▸ **SOURCE PASSAGE**:
Forget Goals. Build Systems.

7 min read
Forget Goals. Build Systems.

I picked up Atomic Habits expecting a book about discipline.

What I got instead was a mirror.

I was a few chapters in when I hit a line that stopped me cold. James Clear wrote: "You do not rise to the level of your goals. You fall to the level of your systems."

I had to put the book down. Because it was accurate in a way that stung a little.

WHAT’S ON DECK

  • The Playbook: Why goals lie to you (and what to build instead)

  • Real Wins: My personal crash-and-rebuild moment with Coachstack

  • Your Next Move: One question to audit your own system

  • Steal This: The chapter worth re-reading

  • Coachstack Connect: The Coaching Flywheel, explained

YOUR MISSING PIECE

If you've been running your coaching business from milestone to milestone—first client, first five-figure month, first referral—this one's for you. Goals aren't the problem. Trust me, when I say that depending on them is.

THE PLAYBOOK

Why Goals Alone Will Exhaust You

I want to be honest with you about something most business content won't say out loud.

Goals feel productive. Setting them feels like progress. And when you hit one, there's a rush—real dopamine, real satisfaction. I've felt it.

The thing nobody tells you about that rush is that it ends. Fast.

When I first started building Coachstack, I ran entirely on goals. Get to 25 customer interviews. Ship the MVP by Q4. Launch the pilot by February. I treated each one like a finish line, and I sprinted at all of them.

And every single time I crossed one, I crashed.

Not dramatically like the Challenger. Just... deflated. Like a popped hot air balloon. That low-grade, now-what feeling that creeps in once the milestone is behind you. Then I'd scramble to set the next goal, manufacture the next deadline, chase the next hit. It was exhausting, and I didn't fully understand why until I read Clear's book.

Goals are about the results you want. Systems are about the processes that get you there. And if you build a coaching business on goals alone, you'll keep living in that cycle: hustle, hit, crash, repeat.

The Airplane That Doesn't Look Like It's Changing Course

Clear uses a flying analogy I keep coming back to:

“If a pilot adjusts the nose of a plane just 3.5 degrees south leaving Los Angeles, you don't land in New York. You land in Washington, D.C. From inside the cabin, you'd never notice the shift. The change is nearly invisible at takeoff.”

That's what small, consistent system improvements look like in a coaching business. Invisible in the short run. Then suddenly, you're somewhere completely different than where you were heading.

Clear's math on this: if you get 1% better every day for a year, you end up 37 times better by the end of it. Not 37% better. 37 times. That's compound growth, and it runs on systems, not sprints.

▸ **COLLECTED MATERIAL**:
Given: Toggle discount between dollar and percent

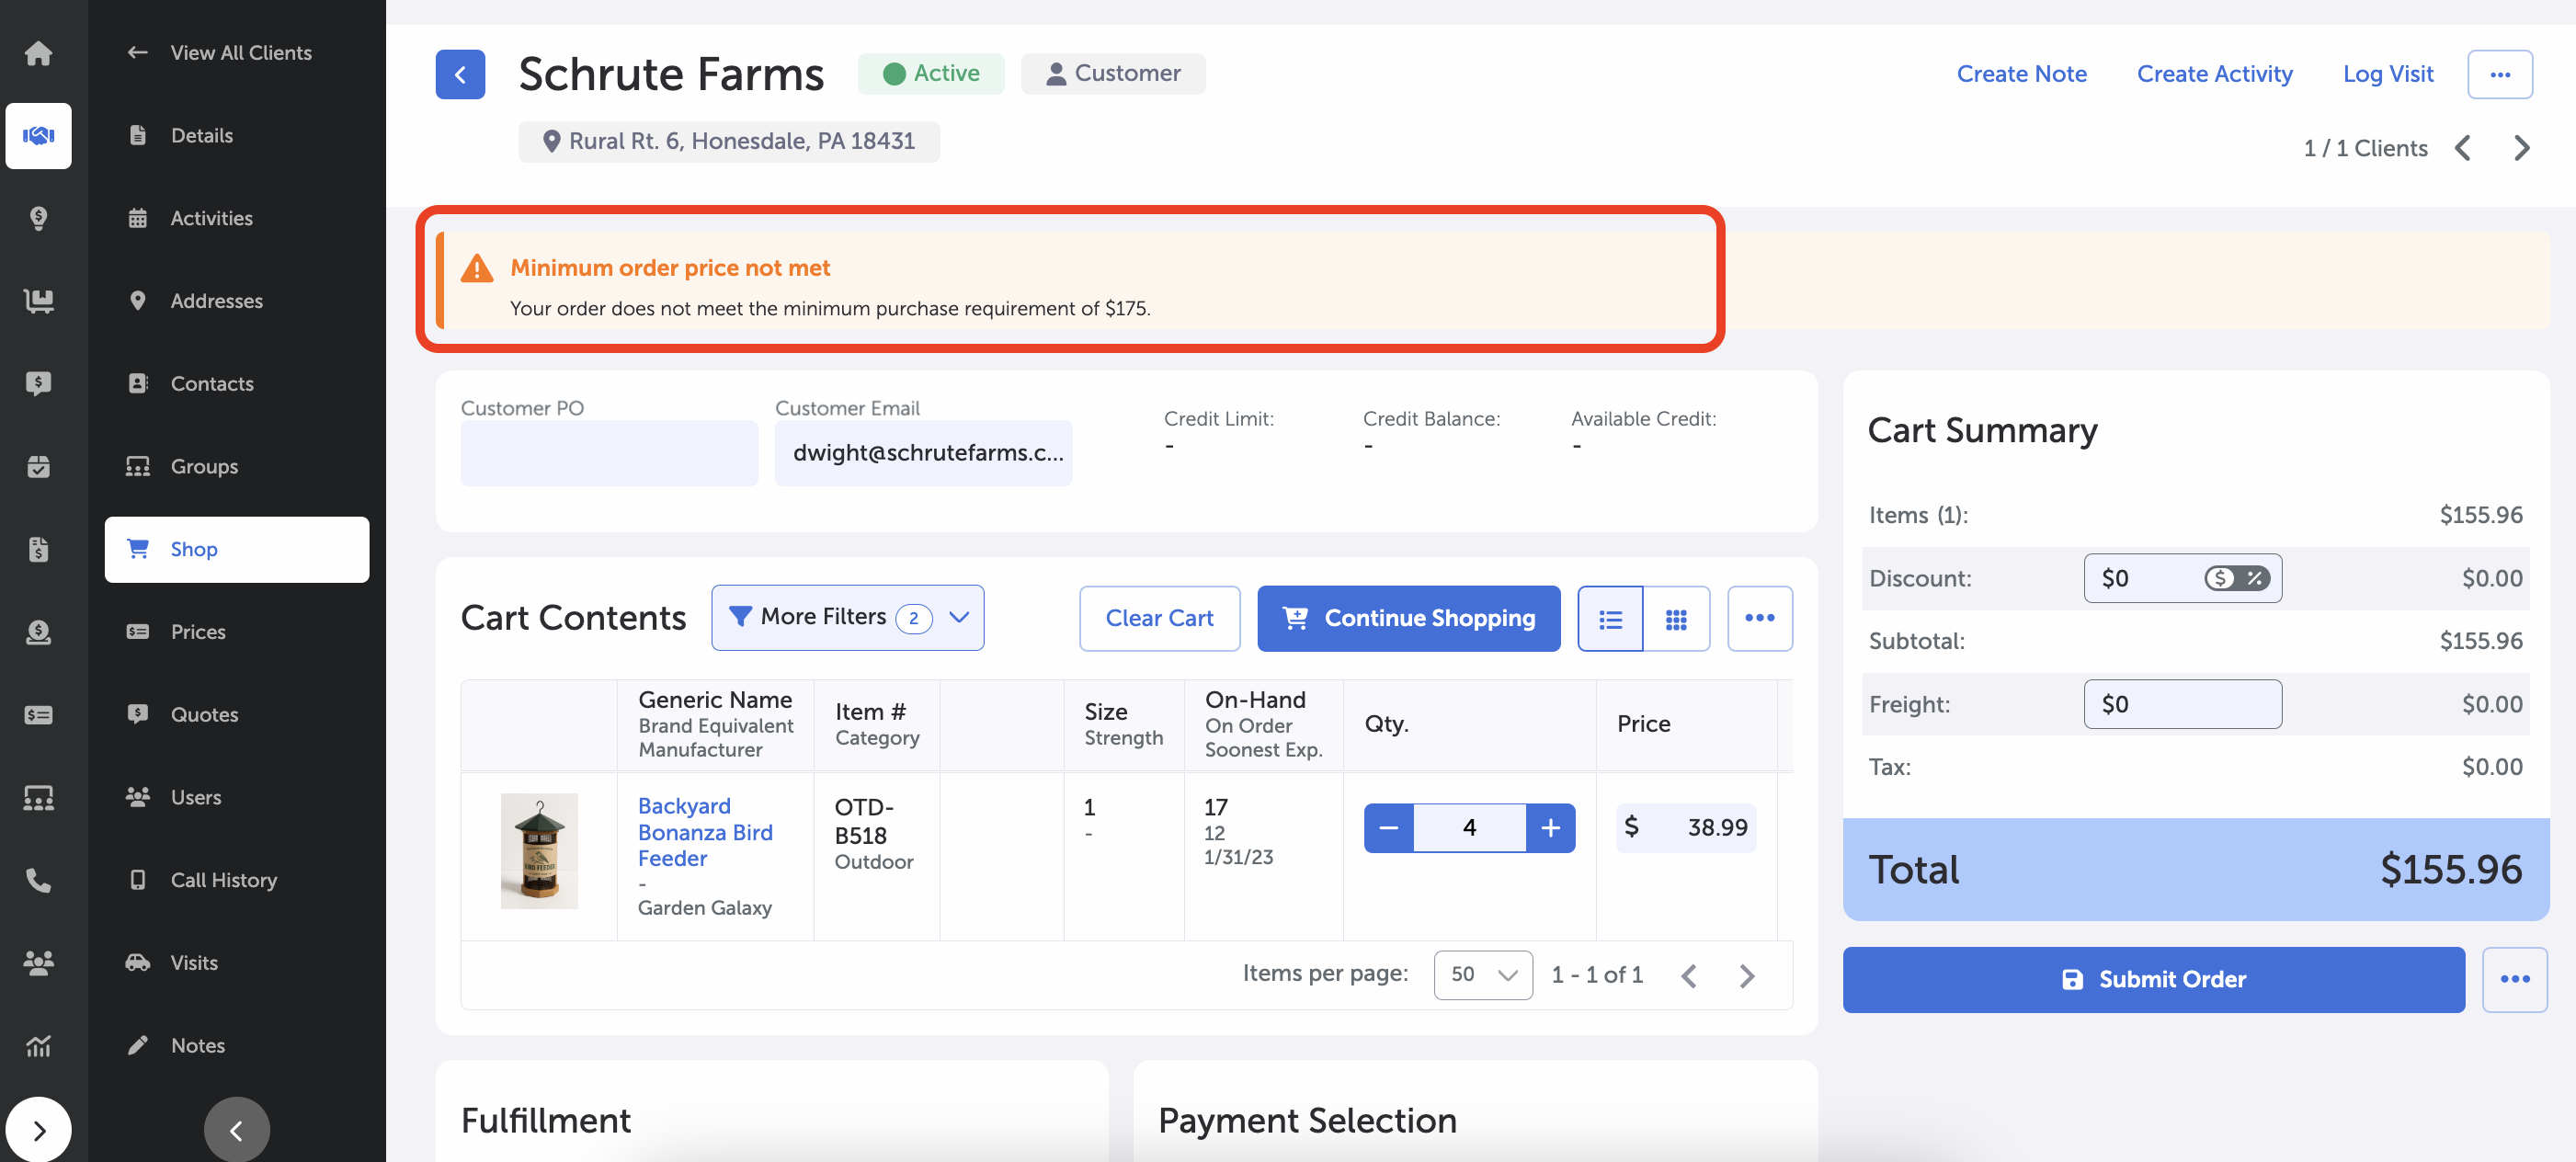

▸ **STATED GOAL**:
In the passage on goals and systems, how much better does Clear say you become by the end of a year of getting 1% better every day? The listing has no connection to the passage on goals and systems.

▸ **SOLUTION FOR THIS TASK**:
37 times better.